Biosynthesis of riboflavine in Saccharomyces cerevisiae: the role of genes rib 1 and rib 7 .

作者信息

Oltmanns O, Bacher A

出版信息

J Bacteriol. 1972 Jun;110(3):818-22. doi: 10.1128/jb.110.3.818-822.1972.

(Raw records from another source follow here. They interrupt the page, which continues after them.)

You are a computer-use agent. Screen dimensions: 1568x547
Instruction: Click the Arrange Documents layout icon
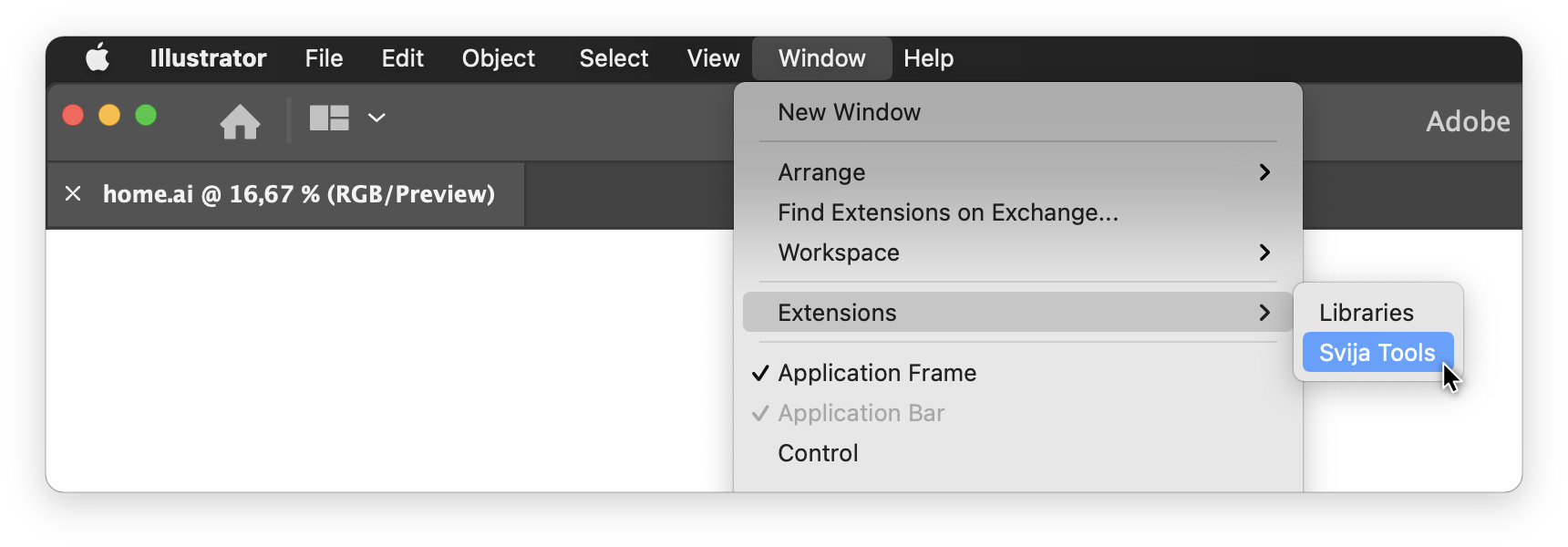[329, 118]
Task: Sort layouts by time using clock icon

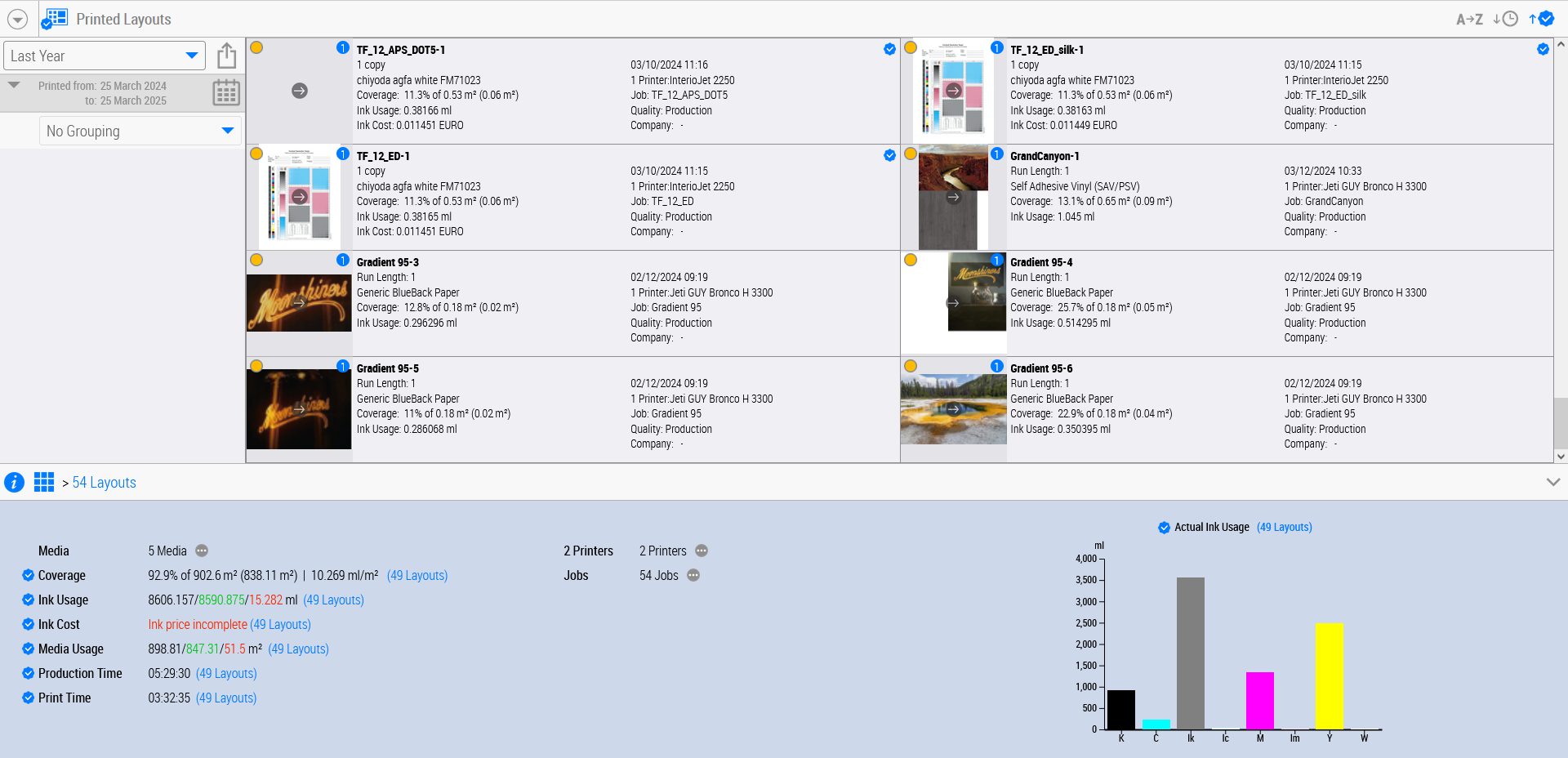Action: (x=1505, y=19)
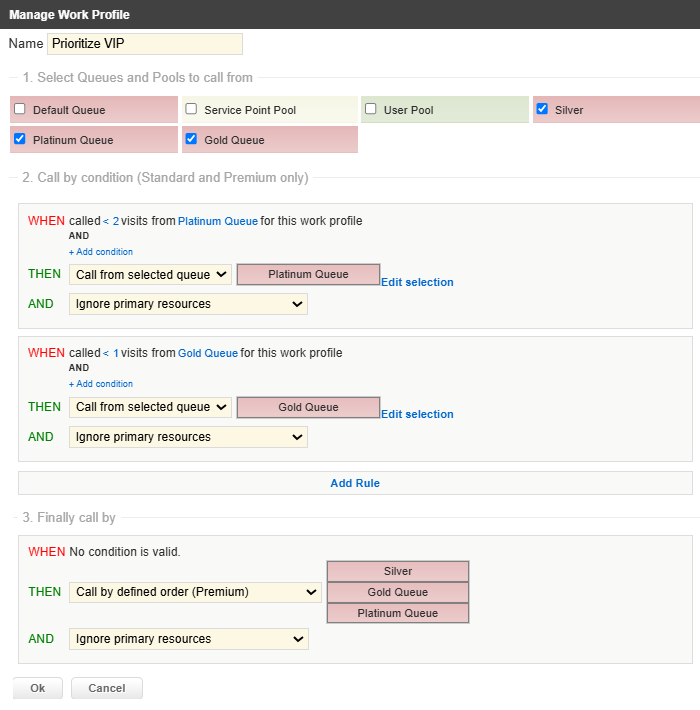Expand Ignore primary resources dropdown in Gold rule
Viewport: 700px width, 710px height.
[188, 437]
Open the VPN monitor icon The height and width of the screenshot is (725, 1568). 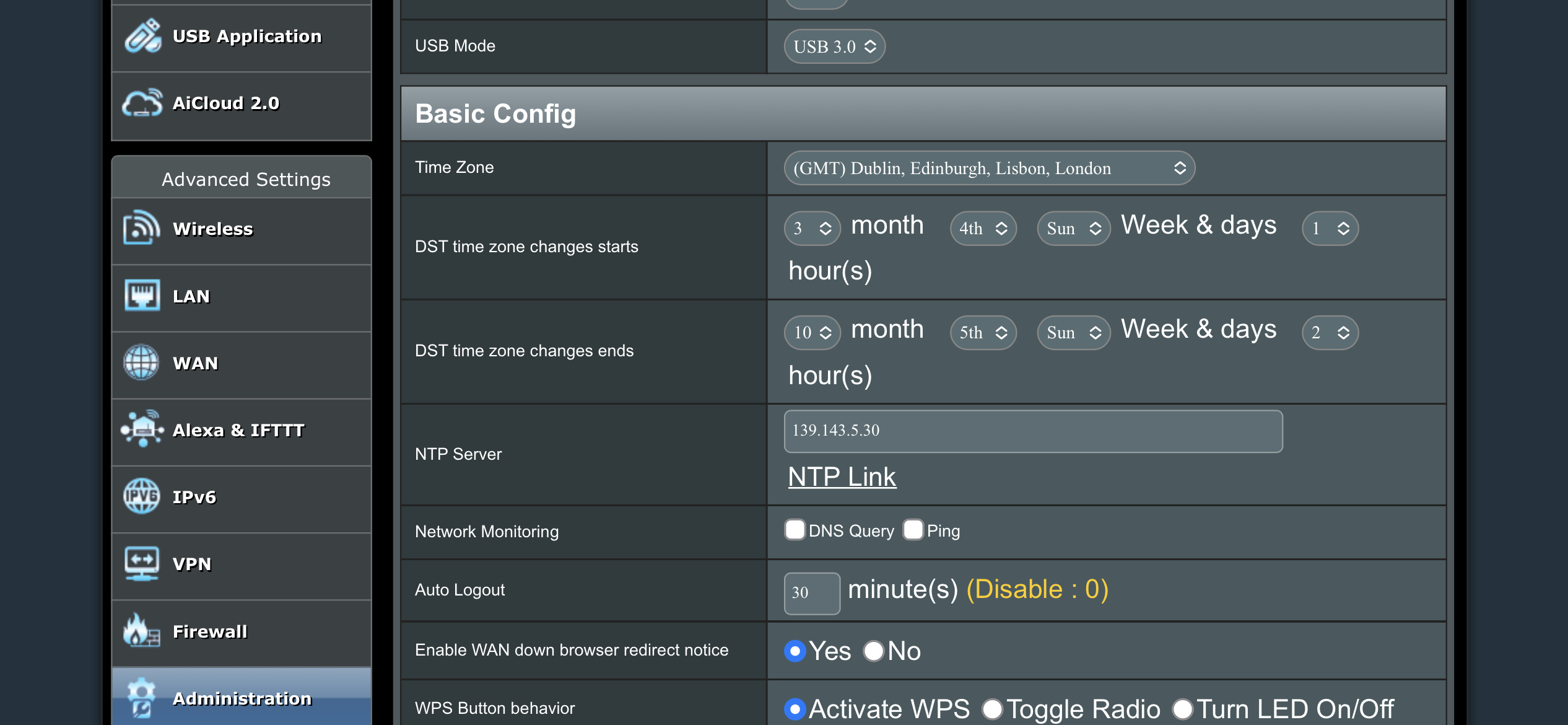(x=142, y=563)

DOI:10.1128/jb.110.3.818-822.1972
PMID:4555411
原文链接:https://pmc.ncbi.nlm.nih.gov/articles/PMC247498/
Abstract

Haploid strains of Saccharomyces cerevisiae with mutations in two different rib genes were constructed. These strains were studied by tetrad analysis and by quantitative determination of accumulation products. The genes rib(1), rib(7), and rib(2) are not linked to each other. rib(1)-rib(7) strains and rib(1)-rib(2) strains exhibit the phenotypic properties of rib(1) strains. rib(7)-rib(2) strains show the phenotypic properties of rib(7) strains. The results support the conclusion that the genes rib(1) and rib(7) code for the first and second enzyme of the riboflavine pathway, respectively.

摘要

构建了在两个不同核糖体基因中发生突变的酿酒酵母单倍体菌株。通过四分体分析和对积累产物的定量测定对这些菌株进行了研究。核糖体基因rib(1)、rib(7)和rib(2)彼此不连锁。rib(1)-rib(7)菌株和rib(1)-rib(2)菌株表现出rib(1)菌株的表型特性。rib(7)-rib(2)菌株表现出rib(7)菌株的表型特性。这些结果支持了核糖体基因rib(1)和rib(7)分别编码核黄素途径的第一种和第二种酶的结论。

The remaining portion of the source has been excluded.